February 6, 2019
“A Gut Check”
“A Gut Check”
WAITING
ROOM -- I’m about as nice a guy as you’re going to meet, but I can’t make
myself enjoy waiting for a nurse to open a side door and say, “Mr. Haistner! Mr.,
Mark Haistner!”
I just sat down here in the waiting room of
the Office of Digestive Troubles. That’s not the real name, but I’d have to go
back to the check-in place to find out what it’s really called. If I did that,
I fear Connie would find something else for me fill out. (Not her real name)
During
my lifetime, this is only my third appearance in the digestive troubles waiting
room. The previous two visits resulted in the scheduling of an upper and lower
GI. I’m assuming one of those procedures requires a considerably longer tube
than the other. Fortunately, I didn’t notice because I was knocked out.
“Knocked out” is a good feeling.
There
are not many young people in the waiting room. Even if you’re without sight,
you would discern that from the loudness of each conversation. – “Are you sure
we’re in the right place?” – “Yes, and don’t ask me that again!”
By
the way, I’m waiting to see Dr. Ralph Pearce. While the man has probed me
twice, he may not recognize my face, but if I walked into his office, turned
around and dropped my pants, he’d say, “Hey, Mark, you ol’ scudder! You still
writing for the paper?” Dr. Pearce has a great sense of humor, a quality
essential for gastroenterologists. That’s the technical name for doctors who
look into places you don’t talk about.
I
grabbed a Texas Highway magazine before sitting down in one of the only
available chairs. This edition is from March 2019. I have yet to find any post
dated magazine in a doctor’s office, hospital, car repair, or realtors waiting
room, They’re usually from six months to two years old. It does little to boost
my spirit, but it is a plus.
I
think I’ll read the article on fairy shrimp at Enchanted Rock. I don’t what a
fairy shrimp is, but I’ve been to Enchanted Rock a few times. Once, it had
rained and was so slippery that only a fool would try to make it to the top.

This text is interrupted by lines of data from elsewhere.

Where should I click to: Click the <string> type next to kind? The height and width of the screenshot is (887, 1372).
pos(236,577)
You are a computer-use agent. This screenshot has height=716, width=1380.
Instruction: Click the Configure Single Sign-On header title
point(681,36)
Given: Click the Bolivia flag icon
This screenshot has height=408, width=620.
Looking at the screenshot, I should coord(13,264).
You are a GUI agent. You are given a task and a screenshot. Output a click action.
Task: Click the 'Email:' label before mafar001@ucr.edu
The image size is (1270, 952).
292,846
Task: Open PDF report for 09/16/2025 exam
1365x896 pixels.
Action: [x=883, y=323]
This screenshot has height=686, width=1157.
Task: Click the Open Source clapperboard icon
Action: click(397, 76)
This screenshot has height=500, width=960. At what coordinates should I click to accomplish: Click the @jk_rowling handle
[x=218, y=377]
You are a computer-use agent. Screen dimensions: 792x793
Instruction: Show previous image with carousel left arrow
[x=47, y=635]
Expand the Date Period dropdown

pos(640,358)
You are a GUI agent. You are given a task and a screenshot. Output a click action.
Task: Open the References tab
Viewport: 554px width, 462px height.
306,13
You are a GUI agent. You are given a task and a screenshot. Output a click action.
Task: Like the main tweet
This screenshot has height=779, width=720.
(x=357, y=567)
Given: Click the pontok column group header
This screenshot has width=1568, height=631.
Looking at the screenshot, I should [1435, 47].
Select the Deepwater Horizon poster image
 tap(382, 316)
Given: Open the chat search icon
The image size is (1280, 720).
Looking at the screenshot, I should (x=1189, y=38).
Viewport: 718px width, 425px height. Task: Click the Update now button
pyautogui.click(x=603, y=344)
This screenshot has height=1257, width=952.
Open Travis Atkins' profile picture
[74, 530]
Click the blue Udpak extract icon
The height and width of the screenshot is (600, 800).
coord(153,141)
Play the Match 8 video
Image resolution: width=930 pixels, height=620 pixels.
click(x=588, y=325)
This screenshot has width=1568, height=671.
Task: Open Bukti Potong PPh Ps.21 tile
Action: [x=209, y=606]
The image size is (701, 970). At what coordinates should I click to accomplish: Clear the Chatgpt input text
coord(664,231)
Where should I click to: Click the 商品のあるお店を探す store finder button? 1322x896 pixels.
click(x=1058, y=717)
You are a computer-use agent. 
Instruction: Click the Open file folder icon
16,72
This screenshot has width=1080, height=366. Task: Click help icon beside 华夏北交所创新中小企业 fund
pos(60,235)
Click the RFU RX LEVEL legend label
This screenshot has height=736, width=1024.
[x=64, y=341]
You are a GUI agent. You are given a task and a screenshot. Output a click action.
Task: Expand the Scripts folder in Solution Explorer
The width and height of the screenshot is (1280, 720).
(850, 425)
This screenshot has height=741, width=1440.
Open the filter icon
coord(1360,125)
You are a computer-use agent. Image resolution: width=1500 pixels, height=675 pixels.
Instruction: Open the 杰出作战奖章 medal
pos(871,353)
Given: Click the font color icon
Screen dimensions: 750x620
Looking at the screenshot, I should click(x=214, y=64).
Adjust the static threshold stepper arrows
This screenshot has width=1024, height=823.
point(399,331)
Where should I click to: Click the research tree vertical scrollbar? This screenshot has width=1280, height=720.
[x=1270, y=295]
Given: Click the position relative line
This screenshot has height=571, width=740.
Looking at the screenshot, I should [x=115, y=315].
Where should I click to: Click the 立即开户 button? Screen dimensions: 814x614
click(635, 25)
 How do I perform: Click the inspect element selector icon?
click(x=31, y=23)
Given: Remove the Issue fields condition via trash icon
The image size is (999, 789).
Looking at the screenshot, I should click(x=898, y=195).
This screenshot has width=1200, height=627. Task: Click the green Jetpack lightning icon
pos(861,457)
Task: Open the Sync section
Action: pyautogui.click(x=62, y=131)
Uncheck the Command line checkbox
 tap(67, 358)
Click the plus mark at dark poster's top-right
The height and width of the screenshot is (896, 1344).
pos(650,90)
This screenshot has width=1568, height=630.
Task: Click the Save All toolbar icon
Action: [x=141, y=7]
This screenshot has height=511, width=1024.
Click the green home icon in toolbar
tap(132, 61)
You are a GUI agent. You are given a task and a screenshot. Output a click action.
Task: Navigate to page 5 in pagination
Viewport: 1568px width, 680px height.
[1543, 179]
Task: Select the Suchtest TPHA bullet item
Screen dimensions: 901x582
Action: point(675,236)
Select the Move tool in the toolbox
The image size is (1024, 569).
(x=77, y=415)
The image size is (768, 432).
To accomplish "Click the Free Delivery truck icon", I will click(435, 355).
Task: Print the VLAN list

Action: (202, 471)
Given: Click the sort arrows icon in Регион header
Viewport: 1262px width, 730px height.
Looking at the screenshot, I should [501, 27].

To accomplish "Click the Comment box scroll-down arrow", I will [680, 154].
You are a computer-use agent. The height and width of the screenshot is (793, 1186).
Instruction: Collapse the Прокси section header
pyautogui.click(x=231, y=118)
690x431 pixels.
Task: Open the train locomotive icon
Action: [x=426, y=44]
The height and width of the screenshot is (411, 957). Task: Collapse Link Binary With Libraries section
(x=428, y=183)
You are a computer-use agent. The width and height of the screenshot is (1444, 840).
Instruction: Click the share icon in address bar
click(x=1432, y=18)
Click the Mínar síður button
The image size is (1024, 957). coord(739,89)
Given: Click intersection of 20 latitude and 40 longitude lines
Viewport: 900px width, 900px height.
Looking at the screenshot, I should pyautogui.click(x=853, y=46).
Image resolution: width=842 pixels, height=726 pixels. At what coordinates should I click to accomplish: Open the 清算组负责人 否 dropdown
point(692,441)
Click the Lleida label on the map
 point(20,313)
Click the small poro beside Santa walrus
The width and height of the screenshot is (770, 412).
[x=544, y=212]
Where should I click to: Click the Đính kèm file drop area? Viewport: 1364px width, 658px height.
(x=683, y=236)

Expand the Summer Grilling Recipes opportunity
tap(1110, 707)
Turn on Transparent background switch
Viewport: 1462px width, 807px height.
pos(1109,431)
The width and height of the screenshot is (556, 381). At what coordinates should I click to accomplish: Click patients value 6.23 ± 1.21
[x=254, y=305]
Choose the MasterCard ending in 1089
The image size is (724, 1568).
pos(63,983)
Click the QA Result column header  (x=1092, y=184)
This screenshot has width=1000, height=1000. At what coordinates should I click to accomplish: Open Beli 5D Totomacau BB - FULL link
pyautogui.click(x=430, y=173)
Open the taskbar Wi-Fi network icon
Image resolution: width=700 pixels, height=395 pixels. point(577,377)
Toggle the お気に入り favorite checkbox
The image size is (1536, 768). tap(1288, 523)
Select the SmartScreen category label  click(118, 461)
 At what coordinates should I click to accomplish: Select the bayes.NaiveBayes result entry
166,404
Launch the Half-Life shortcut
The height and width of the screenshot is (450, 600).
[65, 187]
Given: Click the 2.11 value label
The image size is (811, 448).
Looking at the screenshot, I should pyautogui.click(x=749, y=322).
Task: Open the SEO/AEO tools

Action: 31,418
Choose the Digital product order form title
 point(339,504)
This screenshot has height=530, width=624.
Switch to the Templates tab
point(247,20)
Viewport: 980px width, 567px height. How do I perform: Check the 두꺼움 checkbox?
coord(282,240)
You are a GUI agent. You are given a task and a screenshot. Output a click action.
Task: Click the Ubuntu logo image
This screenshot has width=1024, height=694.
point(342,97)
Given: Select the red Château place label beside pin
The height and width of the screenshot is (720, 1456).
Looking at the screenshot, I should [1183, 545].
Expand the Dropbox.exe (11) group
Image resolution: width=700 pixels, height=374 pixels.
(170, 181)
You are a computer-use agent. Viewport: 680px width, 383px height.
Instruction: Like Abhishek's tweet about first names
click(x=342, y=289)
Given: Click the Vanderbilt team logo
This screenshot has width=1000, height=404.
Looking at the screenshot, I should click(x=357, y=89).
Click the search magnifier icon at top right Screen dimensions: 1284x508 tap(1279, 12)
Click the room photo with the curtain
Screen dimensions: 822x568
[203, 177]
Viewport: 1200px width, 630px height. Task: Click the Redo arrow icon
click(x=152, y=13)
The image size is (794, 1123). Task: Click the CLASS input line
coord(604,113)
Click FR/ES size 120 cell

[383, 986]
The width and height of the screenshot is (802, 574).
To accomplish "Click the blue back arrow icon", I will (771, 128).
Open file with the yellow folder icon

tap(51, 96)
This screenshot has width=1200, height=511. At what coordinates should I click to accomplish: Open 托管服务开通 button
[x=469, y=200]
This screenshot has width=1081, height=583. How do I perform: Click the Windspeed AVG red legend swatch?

And, yes, I made it to the top.
“Hayter!
Hayter!” Wow. She couldn’t pronounce my first name, but she nailed the last
one. This has not been a long wait. In fact, had she called me sooner, I
would’ve still been filling out Form 1D CRX. I may have had some of those
abnormalities, but I had no idea they had names. – Y’all wait here, and I’ll
let you know what happens. Back in 30 minutes to two hours. Who can know these
things?
ONE
HOUR LATER: Well, I just got some bad news and some worse news. The bad news is
that day after tomorrow I’m having another upper and lower GI. The worse news
is that tomorrow I will have to take the laxative cocktail to flush me out and
prepare me for the procedure. My last lab work indicated that I continue to be
anemic. I’m thinking I don’t eat enough steak. Dr. Pearce has to scope me out to
see if I have an ulcer or membership in a vampire cult.
By
the way, I don’t know if you’re aware, but Dr. Pearce is one of the most
interesting men I’ve met. I know, because I started asking him questions, in an
attempt to deflect the conversation away from stuff I don’t talk about. I asked
the good doctor when it was that he realized he wanted to be someone who gave
colonoscopies. Junior High? He told me
that he originally wanted to be an artist, but his dad told him to lose the
thought. There was no way an artist could make a living. But a doctor? After Ralph
got his doctor’s degree, he could draw pictures in his spare time.
Well,
to please his dad, Dr. Pearce went to LSU where he got a degree in Medicine. I
don’t know where he got his doctorate, or where he got his degree in Spiritual
Psychology. I didn’t even know there was such a thing. The “mind” study somehow
combines science with spiritual matters in an attempt to, uh, bring a little
more light into life. Something like that. Dr. Pearce quoted Rumi, a 13th
Century Persian poet, who wrote, “Out beyond ideas of wrongdoing and
rightdoing there is a field. I'll meet you there.” I thought Bob Dylan came up with that.
And, get this. Dr. Pearce is an
artist. The man did manage to find time
to paint and sculpt. He studied classical sculpture in Pietrasanta, Italy. It’s
a place only artists would recognize. He studied classical art at the Florence
Academy of Art. Not the one in Florence, Texas. I’m talking Italy. I told him I
wanted to see some of his work, so he pulled out his cell phone to show me some
photos. Phenomenal! When his mother died, he created a large bronze statue of a
kneeling angel for her marker.
He also showed me a marble sculpture
of one of the ancients. Could’ve been Caesar. Maybe Spartacus. I can’t remember;
he scrolled too fast. He also showed me two portraits that were wonderfully
moving? Like he had captured each woman’s thought on canvas. I can barely do
that with words.
You know what’s weird? I’ll tell you
what’s weird. Day after tomorrow, that master of art, mental awareness, and
medicine is going to probe me from throat to nether region. Yep, he managed to
change the subject on me. A tricky man, our doctor.